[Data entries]
-*-

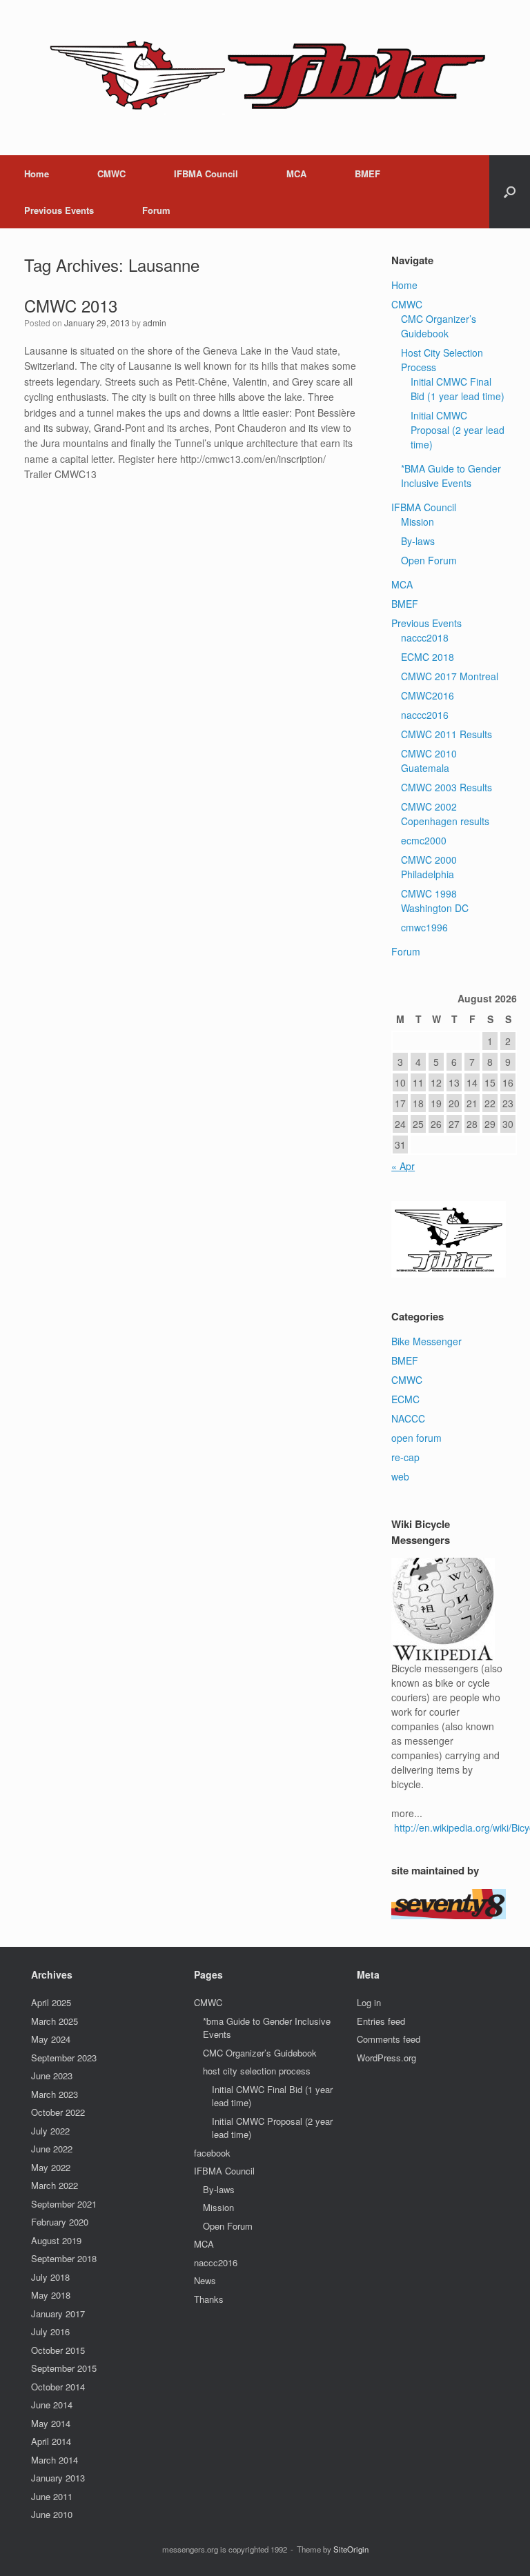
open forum (416, 1438)
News (205, 2280)
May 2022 (50, 2167)
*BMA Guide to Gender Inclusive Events (451, 476)
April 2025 (51, 2002)
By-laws (418, 541)
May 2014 (50, 2423)
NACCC (408, 1418)
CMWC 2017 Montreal (449, 676)
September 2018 (64, 2258)
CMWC (111, 173)
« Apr (403, 1166)
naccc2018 (425, 637)
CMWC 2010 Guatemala (429, 760)
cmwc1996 (424, 927)
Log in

-*-

**Directions:** Retype each line above exactly and leave out any picture.

**Reply to the task:**
open forum (416, 1438)
News (205, 2280)
May 2022 (50, 2167)
*BMA Guide to Gender Inclusive Events (451, 476)
April 2025 (51, 2002)
By-laws (418, 541)
May 2014 (50, 2423)
NACCC (408, 1418)
CMWC 2017 Montreal (449, 676)
September 2018 (64, 2258)
CMWC (111, 173)
« Apr (403, 1166)
naccc2018 (425, 637)
CMWC 2010 Guatemala (429, 760)
cmwc1996 (424, 927)
Log in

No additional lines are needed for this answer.